How the bears got it wrong, said Cramer, is by not understanding the mechanics of growth-fund investing. Cramer's thesis for valuing stocks starts with the "necessity issue," and Google is a stock that growth-fund managers must own to keep up with their performance benchmarks, he said. Google's accelerating revenue growth and the dearth of stocks with that kind of growth -- plus the high visibility of the stock -- means managers are compelled to own it, said Cramer. If you approach Google's valuation like that, you "have a starting point for understanding" the stock's rise.

Cramer said growth-fund managers "only know comparison shopping," and they accept the valuations the market places on similar stocks. Bears who say Google "can't be worth X, no matter what" are using circular reasoning, said Cramer. A stock is worth what the market is paying, he said.

More importantly, though, if a growth-fund manager owns a stock with inferior growth statistics to Google but is paying more for that stock relative to its growth than for Google, the manager is likely to sell it and buy Google, said Cramer. "That's why Google's rise seems inexorable to me. You still have lots of stocks that are more expensive than Google with growth stats that aren't as good," he said.

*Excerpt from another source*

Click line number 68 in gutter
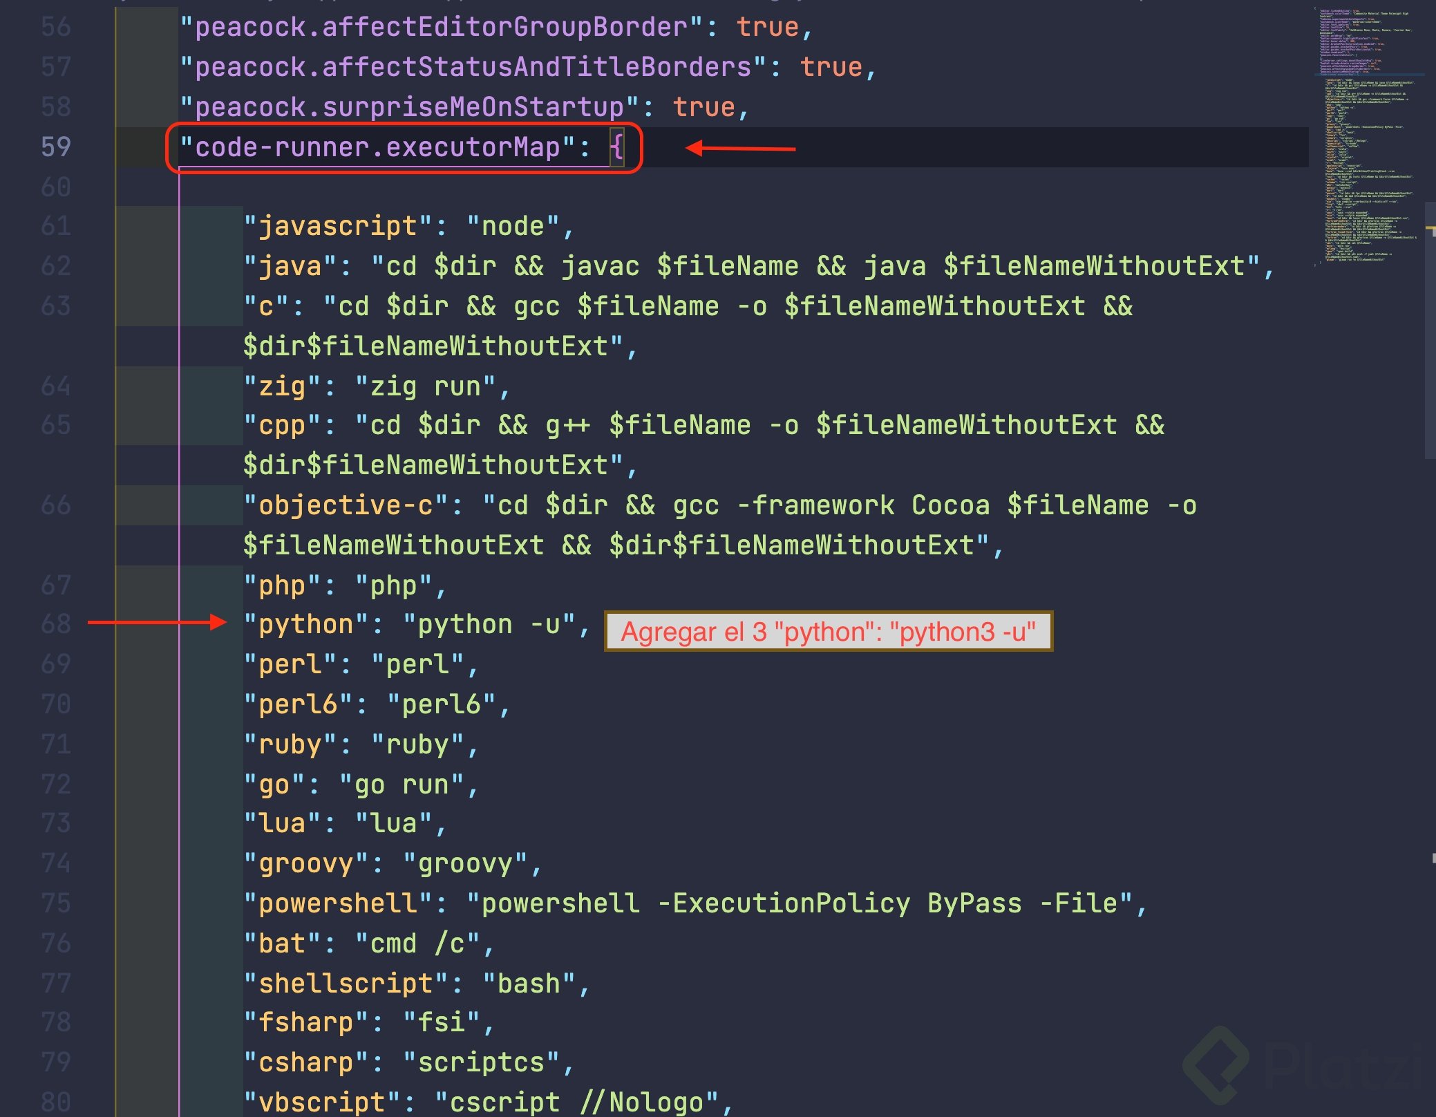Image resolution: width=1436 pixels, height=1117 pixels. pyautogui.click(x=56, y=624)
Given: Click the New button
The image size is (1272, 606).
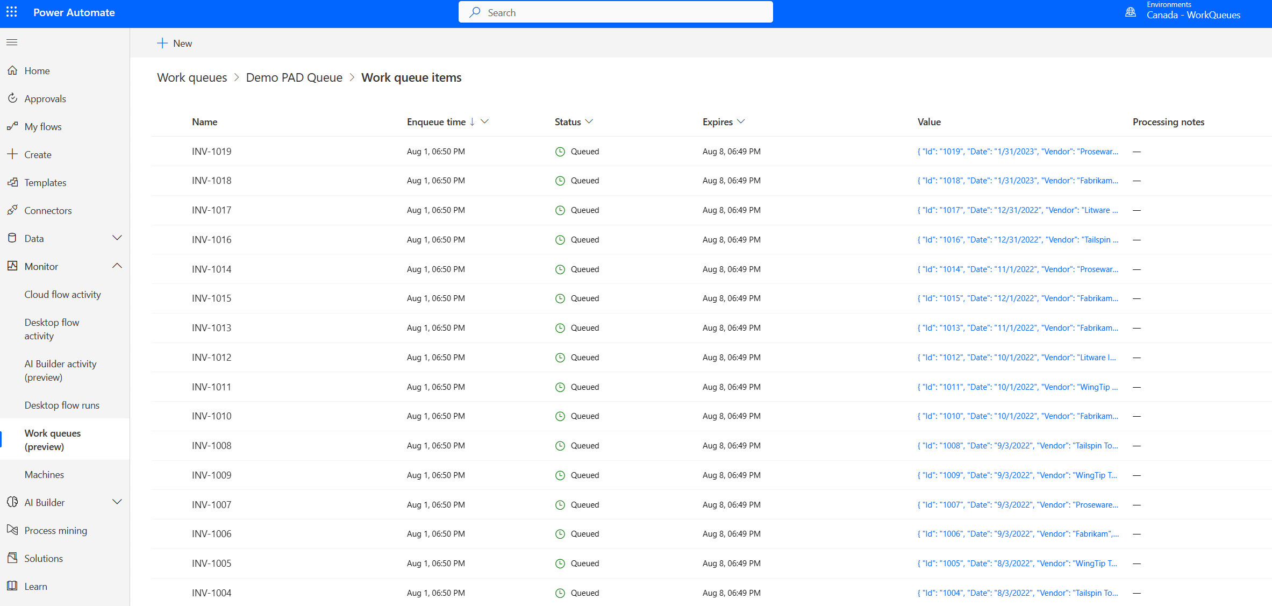Looking at the screenshot, I should click(174, 43).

Cramer said that although earnings can slip up -- and even though he has used a multiple of 50 as the value he is willing to place on Google's earnings -- for most of his life, he has actually "used the rule of thumb of twice the growth rate as the upper limit for the price-to-earnings ratio." Google is growing at 33%, he said, so "that means I should be willing to pay 66 times earnings for Google." He hasn't talked about that, though, "because I don't want to sound too absurd, even though I know it's the logic behind many of the buyers."